## WHAT TO PRODUCE
Output each line of the material exactly as it stands.

>>>>>

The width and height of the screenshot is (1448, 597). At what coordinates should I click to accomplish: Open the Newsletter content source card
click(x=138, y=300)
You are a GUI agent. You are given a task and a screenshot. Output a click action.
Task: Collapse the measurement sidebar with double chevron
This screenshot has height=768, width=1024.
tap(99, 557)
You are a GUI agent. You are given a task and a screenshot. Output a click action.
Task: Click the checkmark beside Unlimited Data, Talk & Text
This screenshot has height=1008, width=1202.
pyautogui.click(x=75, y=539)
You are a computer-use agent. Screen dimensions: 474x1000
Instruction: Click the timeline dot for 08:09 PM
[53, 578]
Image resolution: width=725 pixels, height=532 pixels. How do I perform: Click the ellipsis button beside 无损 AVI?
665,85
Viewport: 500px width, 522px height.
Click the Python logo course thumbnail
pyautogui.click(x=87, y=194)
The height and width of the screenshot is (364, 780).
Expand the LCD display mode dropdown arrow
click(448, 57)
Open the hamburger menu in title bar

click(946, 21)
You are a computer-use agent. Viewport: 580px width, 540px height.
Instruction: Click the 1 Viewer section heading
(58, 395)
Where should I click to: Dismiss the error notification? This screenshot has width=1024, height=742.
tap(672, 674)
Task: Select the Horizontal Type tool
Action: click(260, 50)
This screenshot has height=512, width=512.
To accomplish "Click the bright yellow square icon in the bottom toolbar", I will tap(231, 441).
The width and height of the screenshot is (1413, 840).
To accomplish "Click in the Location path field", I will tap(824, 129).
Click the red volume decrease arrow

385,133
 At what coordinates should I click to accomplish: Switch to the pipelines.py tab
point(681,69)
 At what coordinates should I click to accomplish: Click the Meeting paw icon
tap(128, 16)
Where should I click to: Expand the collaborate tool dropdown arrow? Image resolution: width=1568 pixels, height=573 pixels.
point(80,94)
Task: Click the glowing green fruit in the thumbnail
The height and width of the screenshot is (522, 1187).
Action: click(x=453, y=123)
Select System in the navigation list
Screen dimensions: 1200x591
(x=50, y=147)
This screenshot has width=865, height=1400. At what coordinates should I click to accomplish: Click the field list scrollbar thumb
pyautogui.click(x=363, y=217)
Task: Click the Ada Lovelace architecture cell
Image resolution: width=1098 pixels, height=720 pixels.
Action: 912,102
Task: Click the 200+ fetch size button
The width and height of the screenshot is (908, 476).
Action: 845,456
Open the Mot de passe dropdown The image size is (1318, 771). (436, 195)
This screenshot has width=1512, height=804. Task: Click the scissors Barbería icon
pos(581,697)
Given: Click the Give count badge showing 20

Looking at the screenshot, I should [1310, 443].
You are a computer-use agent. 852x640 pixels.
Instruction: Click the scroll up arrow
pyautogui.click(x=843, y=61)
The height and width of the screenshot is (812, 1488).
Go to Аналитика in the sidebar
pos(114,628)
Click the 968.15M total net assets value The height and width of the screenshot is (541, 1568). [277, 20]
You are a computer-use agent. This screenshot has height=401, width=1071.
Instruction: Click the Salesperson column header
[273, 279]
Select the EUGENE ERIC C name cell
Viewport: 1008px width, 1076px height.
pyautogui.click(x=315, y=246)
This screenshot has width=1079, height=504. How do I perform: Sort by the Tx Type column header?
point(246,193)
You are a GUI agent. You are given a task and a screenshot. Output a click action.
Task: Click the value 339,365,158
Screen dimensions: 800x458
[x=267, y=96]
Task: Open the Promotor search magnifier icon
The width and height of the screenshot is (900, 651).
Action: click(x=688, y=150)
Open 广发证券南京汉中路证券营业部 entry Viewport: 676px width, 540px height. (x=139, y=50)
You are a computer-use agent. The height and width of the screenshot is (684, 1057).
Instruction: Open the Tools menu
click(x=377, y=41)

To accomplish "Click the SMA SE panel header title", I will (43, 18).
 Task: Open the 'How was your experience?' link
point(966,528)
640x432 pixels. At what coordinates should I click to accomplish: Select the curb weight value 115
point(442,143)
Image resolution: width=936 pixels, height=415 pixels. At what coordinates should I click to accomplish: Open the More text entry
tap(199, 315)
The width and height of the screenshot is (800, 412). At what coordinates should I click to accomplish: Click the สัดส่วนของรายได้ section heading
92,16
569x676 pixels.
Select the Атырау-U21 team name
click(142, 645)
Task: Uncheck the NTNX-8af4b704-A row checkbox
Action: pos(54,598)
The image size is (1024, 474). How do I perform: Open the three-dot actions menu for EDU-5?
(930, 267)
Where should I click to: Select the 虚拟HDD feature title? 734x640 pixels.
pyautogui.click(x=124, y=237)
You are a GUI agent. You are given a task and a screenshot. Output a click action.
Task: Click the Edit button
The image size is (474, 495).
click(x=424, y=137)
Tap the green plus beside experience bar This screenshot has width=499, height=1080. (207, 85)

<<<<<

## EXERCISE OUTPUT
The width and height of the screenshot is (1448, 597). At what coordinates should I click to accomplish: Open the Newsletter content source card
click(x=138, y=300)
You are a GUI agent. You are given a task and a screenshot. Output a click action.
Task: Collapse the measurement sidebar with double chevron
This screenshot has height=768, width=1024.
tap(99, 557)
You are a GUI agent. You are given a task and a screenshot. Output a click action.
Task: Click the checkmark beside Unlimited Data, Talk & Text
This screenshot has height=1008, width=1202.
pyautogui.click(x=75, y=539)
You are a computer-use agent. Screen dimensions: 474x1000
Instruction: Click the timeline dot for 08:09 PM
[53, 578]
Image resolution: width=725 pixels, height=532 pixels. How do I perform: Click the ellipsis button beside 无损 AVI?
665,85
Viewport: 500px width, 522px height.
Click the Python logo course thumbnail
pyautogui.click(x=87, y=194)
The height and width of the screenshot is (364, 780).
Expand the LCD display mode dropdown arrow
click(448, 57)
Open the hamburger menu in title bar

click(946, 21)
You are a computer-use agent. Viewport: 580px width, 540px height.
Instruction: Click the 1 Viewer section heading
(58, 395)
Where should I click to: Dismiss the error notification? This screenshot has width=1024, height=742.
tap(672, 674)
Task: Select the Horizontal Type tool
Action: click(260, 50)
This screenshot has height=512, width=512.
To accomplish "Click the bright yellow square icon in the bottom toolbar", I will tap(231, 441).
The width and height of the screenshot is (1413, 840).
To accomplish "Click in the Location path field", I will tap(824, 129).
Click the red volume decrease arrow

385,133
 At what coordinates should I click to accomplish: Switch to the pipelines.py tab
point(681,69)
 At what coordinates should I click to accomplish: Click the Meeting paw icon
tap(128, 16)
Where should I click to: Expand the collaborate tool dropdown arrow? Image resolution: width=1568 pixels, height=573 pixels.
point(80,94)
Task: Click the glowing green fruit in the thumbnail
The height and width of the screenshot is (522, 1187).
Action: click(x=453, y=123)
Select System in the navigation list
Screen dimensions: 1200x591
(x=50, y=147)
This screenshot has width=865, height=1400. At what coordinates should I click to accomplish: Click the field list scrollbar thumb
pyautogui.click(x=363, y=217)
Task: Click the Ada Lovelace architecture cell
Image resolution: width=1098 pixels, height=720 pixels.
Action: 912,102
Task: Click the 200+ fetch size button
The width and height of the screenshot is (908, 476).
Action: 845,456
Open the Mot de passe dropdown The image size is (1318, 771). (436, 195)
This screenshot has width=1512, height=804. Task: Click the scissors Barbería icon
pos(581,697)
Given: Click the Give count badge showing 20

Looking at the screenshot, I should [1310, 443].
You are a computer-use agent. 852x640 pixels.
Instruction: Click the scroll up arrow
pyautogui.click(x=843, y=61)
The height and width of the screenshot is (812, 1488).
Go to Аналитика in the sidebar
pos(114,628)
Click the 968.15M total net assets value The height and width of the screenshot is (541, 1568). [277, 20]
You are a computer-use agent. This screenshot has height=401, width=1071.
Instruction: Click the Salesperson column header
[273, 279]
Select the EUGENE ERIC C name cell
Viewport: 1008px width, 1076px height.
pyautogui.click(x=315, y=246)
This screenshot has width=1079, height=504. How do I perform: Sort by the Tx Type column header?
point(246,193)
You are a GUI agent. You are given a task and a screenshot. Output a click action.
Task: Click the value 339,365,158
Screen dimensions: 800x458
[x=267, y=96]
Task: Open the Promotor search magnifier icon
The width and height of the screenshot is (900, 651).
Action: click(x=688, y=150)
Open 广发证券南京汉中路证券营业部 entry Viewport: 676px width, 540px height. (x=139, y=50)
You are a computer-use agent. The height and width of the screenshot is (684, 1057).
Instruction: Open the Tools menu
click(x=377, y=41)

To accomplish "Click the SMA SE panel header title", I will (43, 18).
 Task: Open the 'How was your experience?' link
point(966,528)
640x432 pixels. At what coordinates should I click to accomplish: Select the curb weight value 115
point(442,143)
Image resolution: width=936 pixels, height=415 pixels. At what coordinates should I click to accomplish: Open the More text entry
tap(199, 315)
The width and height of the screenshot is (800, 412). At what coordinates should I click to accomplish: Click the สัดส่วนของรายได้ section heading
92,16
569x676 pixels.
Select the Атырау-U21 team name
click(142, 645)
Task: Uncheck the NTNX-8af4b704-A row checkbox
Action: pos(54,598)
The image size is (1024, 474). How do I perform: Open the three-dot actions menu for EDU-5?
(930, 267)
Where should I click to: Select the 虚拟HDD feature title? 734x640 pixels.
pyautogui.click(x=124, y=237)
You are a GUI agent. You are given a task and a screenshot. Output a click action.
Task: Click the Edit button
The image size is (474, 495).
click(x=424, y=137)
Tap the green plus beside experience bar This screenshot has width=499, height=1080. (207, 85)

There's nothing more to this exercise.